In het Verenigd Koninkrijk zijn drie mannen aangeklaagd voor het beheer van OTP.Agency, een website die one-time password (OTP) probeerde te stelen. De website maakte gebruik van een abonnementsvorm en richtte zich vooral op phishers die al over de inloggegevens van hun slachtoffers beschikten en nog een OTP-code nodig hadden om op accounts in te loggen.

Klanten van OTP.Agency konden het telefoonnummer van hun slachtoffers invoeren, die vervolgens werden gebeld en een opgenomen bericht kregen te horen dat er ongeautoriseerde activiteit op hun account had plaatsgevonden. Vervolgens werd het slachtoffer gevraagd om via een app op zijn telefoon een OTP-code te genereren en die op het toestel in te voeren. De ingevoerde OTP-code werd daarna doorgestuurd naar de klant van OTP.Agency.
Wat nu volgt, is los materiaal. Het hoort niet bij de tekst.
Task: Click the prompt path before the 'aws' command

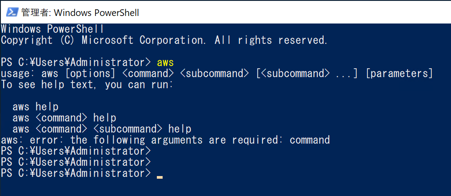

Volgens het Britse National Crime Agency (NCA) zijn tussen september 2019 en maart 2021 ruim twaalfduizend mensen via de dienst van OTP.Agency aangevallen. De beheerders van OTP.Agency haalden de website in februari 2021 offline, kort nadat het in een artikel van it-journalist Brian Krebs werd genoemd. De nu aangeklaagde verdachten werden in maart 2021 aangehouden. De drie zijn aangeklaagd voor het maken en leveren van producten die bij fraude zijn te gebruiken.